And on Wednesday, even Facebook announced layoffs of some 11,000 workers; not as drastic a percentage as Twitter, for sure, but a larger number of lost tech jobs. The social networks ate the lunch of traditional media by being leaner and meaner, but in time, they became bloated, complacent and vulnerable to competition.

While his methods were far from ideal, Musk had no choice but to reduce expenses and/or find new revenue sources. And as all media companies well know, the two major categories available are advertising and subscriptions. Most end up with some combination of the two with a preponderance of the latter. Twitter had been trying to make money only on the former, but that wasn't working.

So what other choice does Musk now have? Go nonprofit after shelling out $44 billion? That would make him quite the philanthropist, but the guy is an entrepreneur.

Not discussed enough in all of the Twitter debate is the unstated conflict of interest involving media organizations screaming anti-Musk sentiments from their home pages.

In the early days of Twitter, traditional media companies generally saw the channel as a way of disseminating their content and finding new readers. But as companies like the New York Times have diversified from mere journalism into broader content creation, such as recipes, puzzles, movies, educational materials and paid podcasts, they've come to see the site as competition, taking away their paying audiences for such endeavors.

For media bosses, Twitter has morphed into one massive headache. It sucks up the time of their journalists, who obsess over the peer validation to be found there, at the expense of the newspaper's own paying subscribers. Many a media career has ended, and many an apology has had to be written, over an ill-considered tweet flowing from the red-hot flames of anger or pique. And newsrooms have been roiled over countless ethical arguments over what staff journalists should or should not be allowed to say, or opine about, under their personal Twitter handles.

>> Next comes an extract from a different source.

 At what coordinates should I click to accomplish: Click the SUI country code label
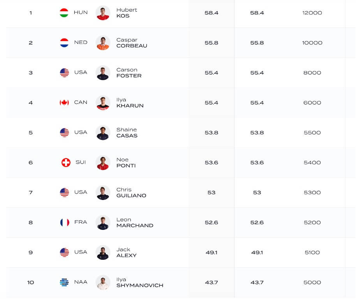(81, 162)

Twitter also has been selling ads on the back of curating content created by these newsrooms without offering meaningful compensation, a situation that many media companies increasingly find intolerable.

Hence, companies, including the Times and the Washington Post, long ago concluded that Twitter was not so much a friendly, distributive network as good, old-fashioned unfair competition. They'd rather own their own Twitter-like channels and Insta-stomping all over Musk has been one way to exploit the weak underbelly of a blue bird whose wings they've long wanted to clip.

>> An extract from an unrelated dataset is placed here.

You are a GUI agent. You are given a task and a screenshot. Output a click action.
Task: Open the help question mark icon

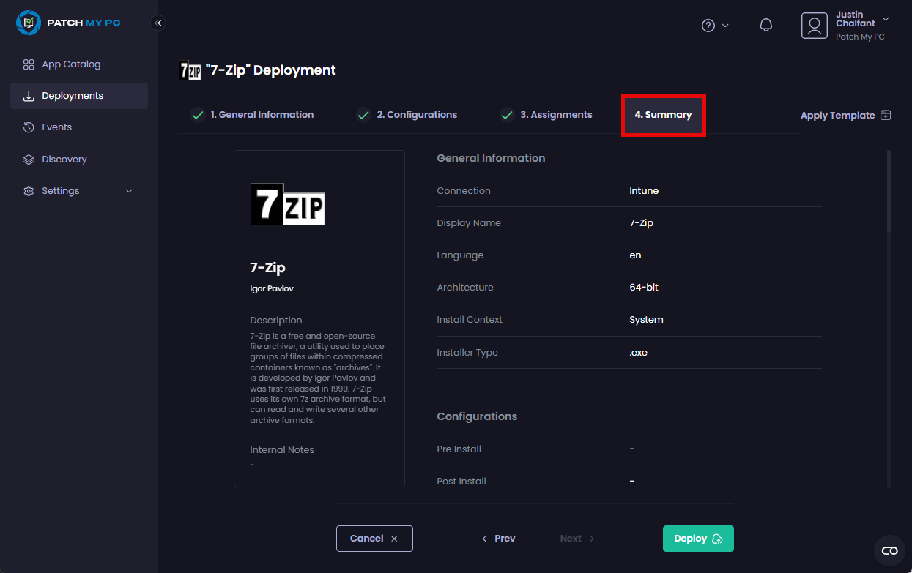708,26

For all those reasons, we sympathize with Musk, a smart guy who has been castigated before he has done much at Twitter.

His ideals of a channel that respects all points of view equally may well prove to be naive in a country where one half defines much of the speech of the other half as various degrees of unacceptable. And since one person's opinion is another's misinformation, he'll likely end up tying himself and his company in knots just trying to sort out contrary but legitimate points of view from actual, factual lies. That's not as clear a line as his detractors like to say.

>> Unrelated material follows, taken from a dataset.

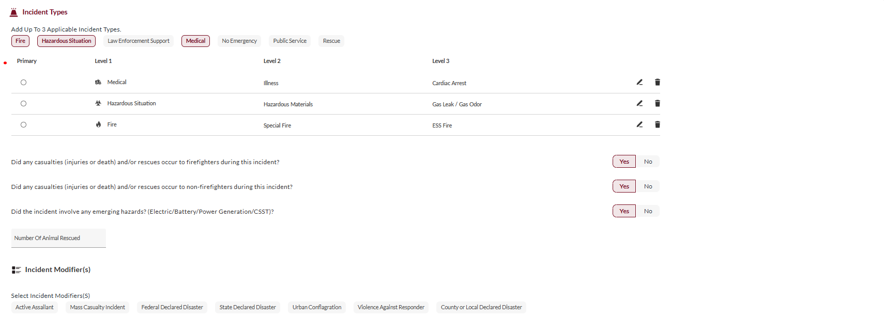Answer Yes to non-firefighter casualties question
This screenshot has width=884, height=318.
(624, 186)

Musk also will likely find that advertisers are not so fond of being next to certain kinds of speech. Some degree of ideological curation is, in our real world, inevitable. Musk is learning this lesson fast.

And we have one other suggestion for the tweeter in chief.

It was a mistake to blend the "blue check," a marker designed to help users trust someone else's identity and avoid malicious confusion, with the need for subscription revenue. We think Musk should keep the verification scheme separate and come up with a different subscription package incentive.

But more power to him for trying to minimize censorship and create a place where both sides of the great divide we are seeing so clearly in the results of Tuesday's election can at least have a brief conversation. And, given all the above difficulties, he deserves some time to figure out a plan.